= Beginning of Section =

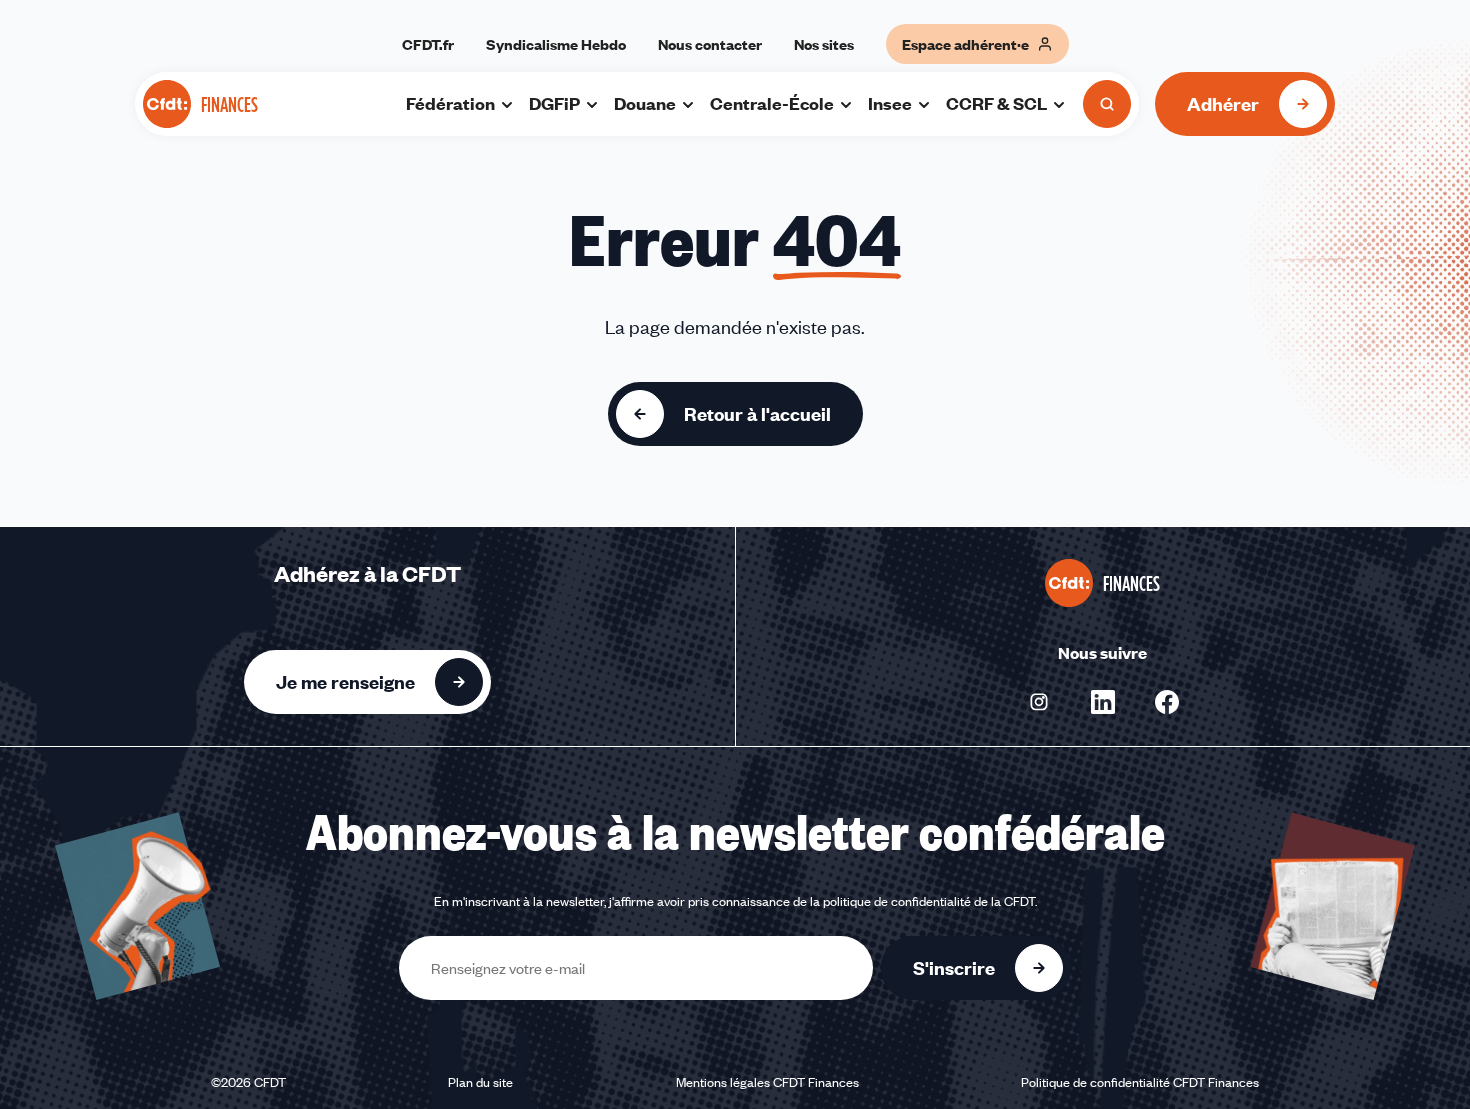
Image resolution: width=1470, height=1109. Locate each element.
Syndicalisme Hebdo (556, 44)
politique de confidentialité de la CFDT (929, 901)
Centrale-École (772, 103)
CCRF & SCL (996, 103)
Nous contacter (710, 44)
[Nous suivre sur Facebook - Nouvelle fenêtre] (1167, 702)
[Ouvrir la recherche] (1107, 104)
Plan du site (480, 1082)
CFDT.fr (428, 44)
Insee (890, 103)
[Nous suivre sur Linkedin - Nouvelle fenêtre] (1103, 702)
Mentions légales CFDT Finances (767, 1082)
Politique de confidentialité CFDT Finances (1140, 1082)
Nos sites (824, 44)
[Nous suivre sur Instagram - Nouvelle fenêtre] (1039, 702)
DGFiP (554, 103)
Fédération (450, 103)
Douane (645, 103)
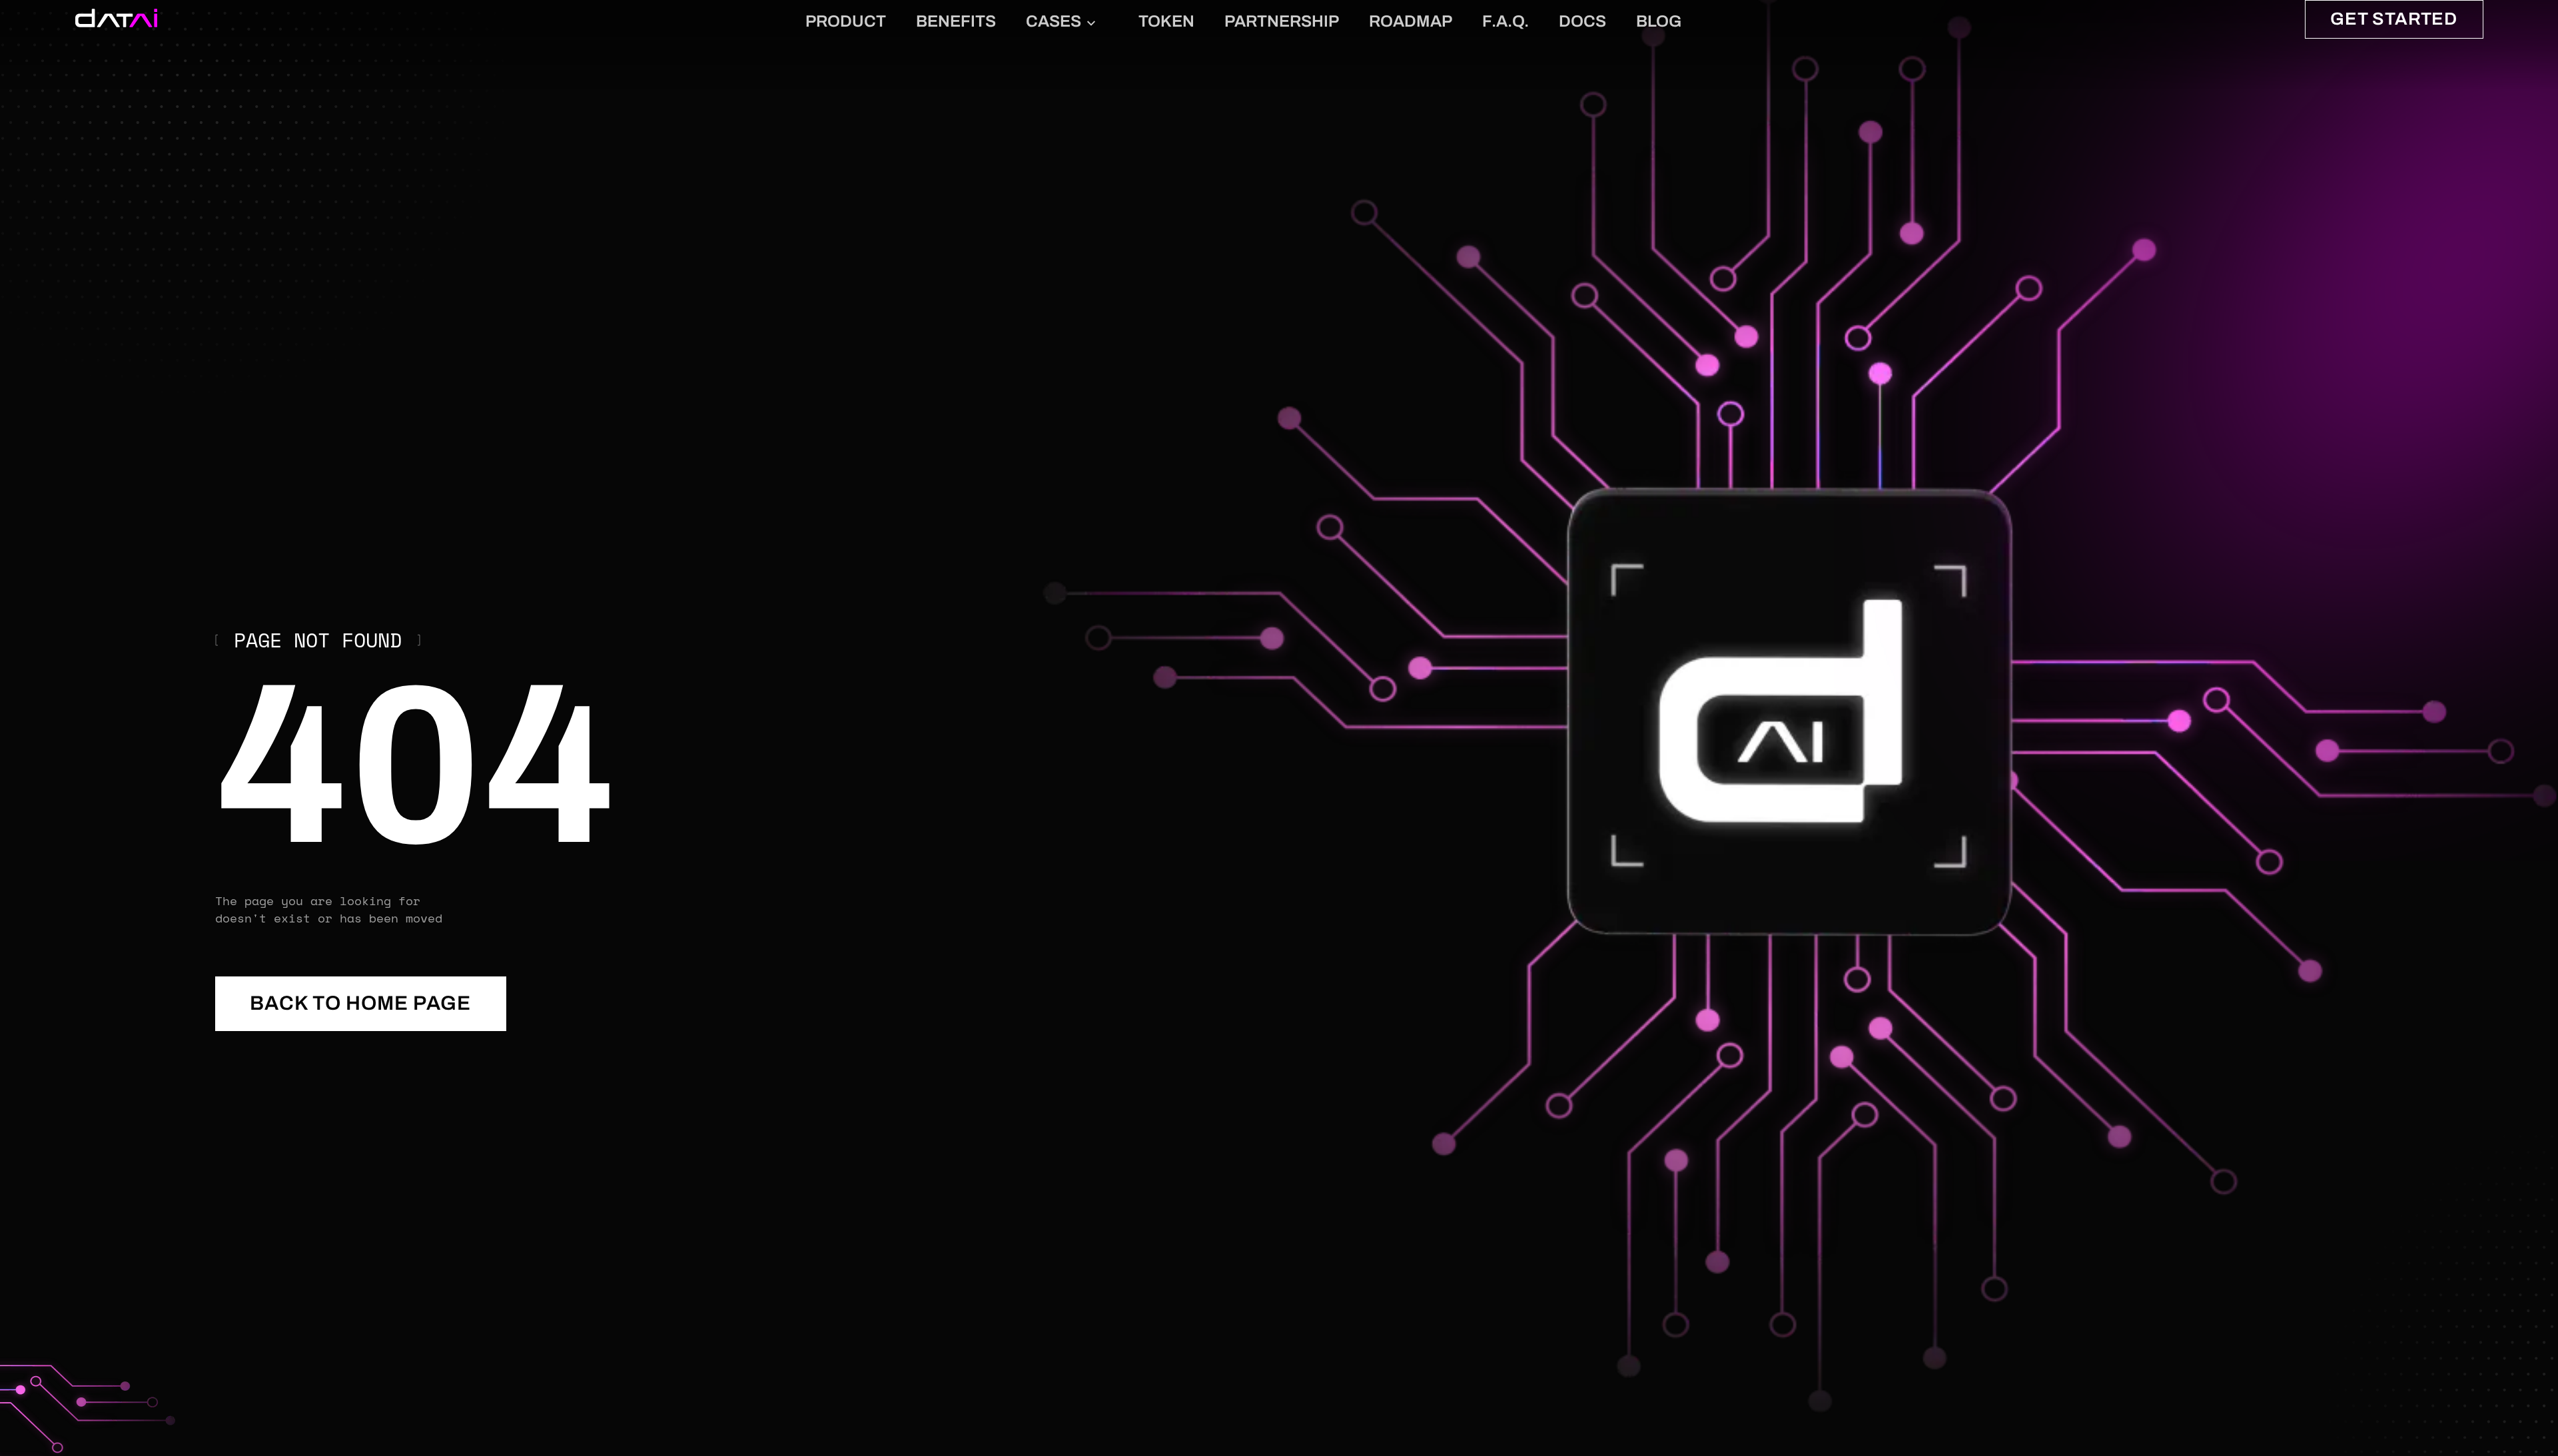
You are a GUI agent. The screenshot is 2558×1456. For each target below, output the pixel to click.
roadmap (1410, 21)
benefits (956, 21)
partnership (1281, 21)
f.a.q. (1505, 21)
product (845, 21)
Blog (1658, 21)
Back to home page (360, 1003)
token (1166, 21)
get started (2393, 19)
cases (1053, 21)
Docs (1582, 21)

= End of Section =

ASSIGNMENT
Output the records above unchanged, minus their pictures.

EXERCISE SOLUTION
Image resolution: width=1470, height=1109. Locate each element.
Syndicalisme Hebdo (556, 44)
politique de confidentialité de la CFDT (929, 901)
Centrale-École (772, 103)
CCRF & SCL (996, 103)
Nous contacter (710, 44)
[Nous suivre sur Facebook - Nouvelle fenêtre] (1167, 702)
[Ouvrir la recherche] (1107, 104)
Plan du site (480, 1082)
CFDT.fr (428, 44)
Insee (890, 103)
[Nous suivre sur Linkedin - Nouvelle fenêtre] (1103, 702)
Mentions légales CFDT Finances (767, 1082)
Politique de confidentialité CFDT Finances (1140, 1082)
Nos sites (824, 44)
[Nous suivre sur Instagram - Nouvelle fenêtre] (1039, 702)
DGFiP (554, 103)
Fédération (450, 103)
Douane (645, 103)
You are a GUI agent. The screenshot is 2558×1456. For each target below, output the pixel to click.
roadmap (1410, 21)
benefits (956, 21)
partnership (1281, 21)
f.a.q. (1505, 21)
product (845, 21)
Blog (1658, 21)
Back to home page (360, 1003)
token (1166, 21)
get started (2393, 19)
cases (1053, 21)
Docs (1582, 21)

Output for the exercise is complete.